** Source records **

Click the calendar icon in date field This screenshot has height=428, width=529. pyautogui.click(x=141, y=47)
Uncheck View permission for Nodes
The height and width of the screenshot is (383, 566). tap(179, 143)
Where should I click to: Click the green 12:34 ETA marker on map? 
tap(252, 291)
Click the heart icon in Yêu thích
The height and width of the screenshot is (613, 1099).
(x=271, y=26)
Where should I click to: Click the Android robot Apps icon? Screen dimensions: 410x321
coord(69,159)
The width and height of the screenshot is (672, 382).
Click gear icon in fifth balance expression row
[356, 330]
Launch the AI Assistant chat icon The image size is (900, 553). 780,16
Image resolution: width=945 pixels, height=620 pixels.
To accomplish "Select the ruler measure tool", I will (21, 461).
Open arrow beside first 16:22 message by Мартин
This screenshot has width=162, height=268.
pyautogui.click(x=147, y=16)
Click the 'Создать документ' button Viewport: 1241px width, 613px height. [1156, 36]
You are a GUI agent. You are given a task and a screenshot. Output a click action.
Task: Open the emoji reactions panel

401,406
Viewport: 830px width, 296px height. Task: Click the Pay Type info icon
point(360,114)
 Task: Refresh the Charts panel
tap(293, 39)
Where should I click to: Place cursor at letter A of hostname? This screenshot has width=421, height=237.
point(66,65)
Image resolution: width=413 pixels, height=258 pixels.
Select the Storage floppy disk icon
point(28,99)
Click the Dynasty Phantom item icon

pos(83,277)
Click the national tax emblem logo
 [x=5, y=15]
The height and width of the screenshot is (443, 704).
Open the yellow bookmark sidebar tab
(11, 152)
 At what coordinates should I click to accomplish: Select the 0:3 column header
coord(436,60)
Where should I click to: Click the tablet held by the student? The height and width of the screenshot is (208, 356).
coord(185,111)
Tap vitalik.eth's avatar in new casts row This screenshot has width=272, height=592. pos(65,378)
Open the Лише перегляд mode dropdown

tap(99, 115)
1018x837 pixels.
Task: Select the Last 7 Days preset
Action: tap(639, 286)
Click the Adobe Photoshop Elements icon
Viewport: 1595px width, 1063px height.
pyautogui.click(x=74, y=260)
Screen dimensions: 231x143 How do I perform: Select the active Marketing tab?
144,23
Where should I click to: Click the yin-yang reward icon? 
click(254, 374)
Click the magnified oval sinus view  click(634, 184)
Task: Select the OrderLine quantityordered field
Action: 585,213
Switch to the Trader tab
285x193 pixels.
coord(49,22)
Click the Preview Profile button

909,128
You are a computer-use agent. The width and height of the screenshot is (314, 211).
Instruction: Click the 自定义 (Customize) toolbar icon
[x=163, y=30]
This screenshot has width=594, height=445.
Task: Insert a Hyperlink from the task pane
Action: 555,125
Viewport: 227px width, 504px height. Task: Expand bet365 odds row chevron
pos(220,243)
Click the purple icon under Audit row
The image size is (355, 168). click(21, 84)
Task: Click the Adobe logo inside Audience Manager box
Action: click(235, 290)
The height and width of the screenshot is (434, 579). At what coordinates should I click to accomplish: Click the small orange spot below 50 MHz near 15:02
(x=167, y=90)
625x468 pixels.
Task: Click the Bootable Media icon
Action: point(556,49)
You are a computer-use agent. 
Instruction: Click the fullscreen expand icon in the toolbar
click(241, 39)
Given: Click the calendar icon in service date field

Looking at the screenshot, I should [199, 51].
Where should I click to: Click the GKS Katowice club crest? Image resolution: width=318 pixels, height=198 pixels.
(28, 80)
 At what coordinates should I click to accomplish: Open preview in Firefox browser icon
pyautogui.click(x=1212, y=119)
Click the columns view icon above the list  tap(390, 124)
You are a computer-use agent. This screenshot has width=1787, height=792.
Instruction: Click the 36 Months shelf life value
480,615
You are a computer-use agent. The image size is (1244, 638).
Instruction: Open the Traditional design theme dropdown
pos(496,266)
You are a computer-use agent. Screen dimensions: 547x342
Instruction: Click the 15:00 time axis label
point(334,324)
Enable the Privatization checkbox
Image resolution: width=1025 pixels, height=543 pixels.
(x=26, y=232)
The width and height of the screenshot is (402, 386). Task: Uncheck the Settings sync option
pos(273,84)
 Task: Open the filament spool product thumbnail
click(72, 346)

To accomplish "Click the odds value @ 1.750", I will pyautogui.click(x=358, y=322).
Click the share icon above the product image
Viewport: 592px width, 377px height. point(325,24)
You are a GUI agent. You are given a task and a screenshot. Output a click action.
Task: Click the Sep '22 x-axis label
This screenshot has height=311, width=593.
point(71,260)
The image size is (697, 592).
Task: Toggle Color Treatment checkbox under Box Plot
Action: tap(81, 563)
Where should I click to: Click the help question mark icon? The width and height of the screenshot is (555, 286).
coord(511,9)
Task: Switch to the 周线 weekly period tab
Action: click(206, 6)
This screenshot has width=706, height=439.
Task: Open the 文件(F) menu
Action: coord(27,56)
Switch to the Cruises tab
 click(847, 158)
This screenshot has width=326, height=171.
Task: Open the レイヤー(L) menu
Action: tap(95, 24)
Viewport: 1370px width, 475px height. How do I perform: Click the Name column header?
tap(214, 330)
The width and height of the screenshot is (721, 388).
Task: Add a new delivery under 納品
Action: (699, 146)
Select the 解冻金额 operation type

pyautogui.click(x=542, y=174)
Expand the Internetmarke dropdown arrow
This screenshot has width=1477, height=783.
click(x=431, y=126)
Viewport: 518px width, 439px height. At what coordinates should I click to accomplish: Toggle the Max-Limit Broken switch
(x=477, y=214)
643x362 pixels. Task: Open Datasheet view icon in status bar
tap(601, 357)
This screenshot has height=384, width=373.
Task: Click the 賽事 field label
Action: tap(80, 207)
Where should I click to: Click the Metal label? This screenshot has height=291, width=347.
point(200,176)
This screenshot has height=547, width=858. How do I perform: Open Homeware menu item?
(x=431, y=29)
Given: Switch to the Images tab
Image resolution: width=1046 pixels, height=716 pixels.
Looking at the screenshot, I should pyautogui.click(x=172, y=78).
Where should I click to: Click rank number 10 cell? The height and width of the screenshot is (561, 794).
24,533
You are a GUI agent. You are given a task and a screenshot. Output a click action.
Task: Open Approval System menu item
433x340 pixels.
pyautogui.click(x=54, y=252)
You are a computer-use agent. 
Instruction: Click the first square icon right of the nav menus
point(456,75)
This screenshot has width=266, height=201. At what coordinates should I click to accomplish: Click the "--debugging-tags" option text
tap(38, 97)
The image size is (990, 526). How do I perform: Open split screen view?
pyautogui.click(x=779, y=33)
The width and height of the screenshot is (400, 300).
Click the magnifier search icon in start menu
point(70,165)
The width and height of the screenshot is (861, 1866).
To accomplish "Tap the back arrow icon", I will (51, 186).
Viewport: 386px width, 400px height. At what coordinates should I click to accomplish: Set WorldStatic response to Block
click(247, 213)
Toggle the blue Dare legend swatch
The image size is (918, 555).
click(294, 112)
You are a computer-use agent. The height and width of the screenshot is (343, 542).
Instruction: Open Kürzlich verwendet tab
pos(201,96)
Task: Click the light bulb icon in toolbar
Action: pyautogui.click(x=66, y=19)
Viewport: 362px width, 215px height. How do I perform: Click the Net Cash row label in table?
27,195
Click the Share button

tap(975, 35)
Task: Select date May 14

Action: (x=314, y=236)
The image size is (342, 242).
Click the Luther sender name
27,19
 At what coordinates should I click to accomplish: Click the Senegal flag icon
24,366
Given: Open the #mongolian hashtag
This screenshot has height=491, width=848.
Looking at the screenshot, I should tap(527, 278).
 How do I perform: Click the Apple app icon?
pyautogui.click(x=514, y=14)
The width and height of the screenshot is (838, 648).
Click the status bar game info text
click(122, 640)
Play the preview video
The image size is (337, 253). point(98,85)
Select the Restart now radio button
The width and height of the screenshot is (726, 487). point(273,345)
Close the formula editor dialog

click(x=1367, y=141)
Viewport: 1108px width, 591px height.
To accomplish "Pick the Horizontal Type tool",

** Your assignment **
Copy every line of the entries above in which "computer" occurs.

** Reply **
You are a computer-use agent. The width and height of the screenshot is (314, 211).
You are a computer-use agent. 
You are a computer-use agent. This screenshot has width=1787, height=792.
You are a computer-use agent. The image size is (1244, 638).
You are a computer-use agent. Screen dimensions: 547x342
You are a computer-use agent. 
You are a computer-use agent. The height and width of the screenshot is (343, 542).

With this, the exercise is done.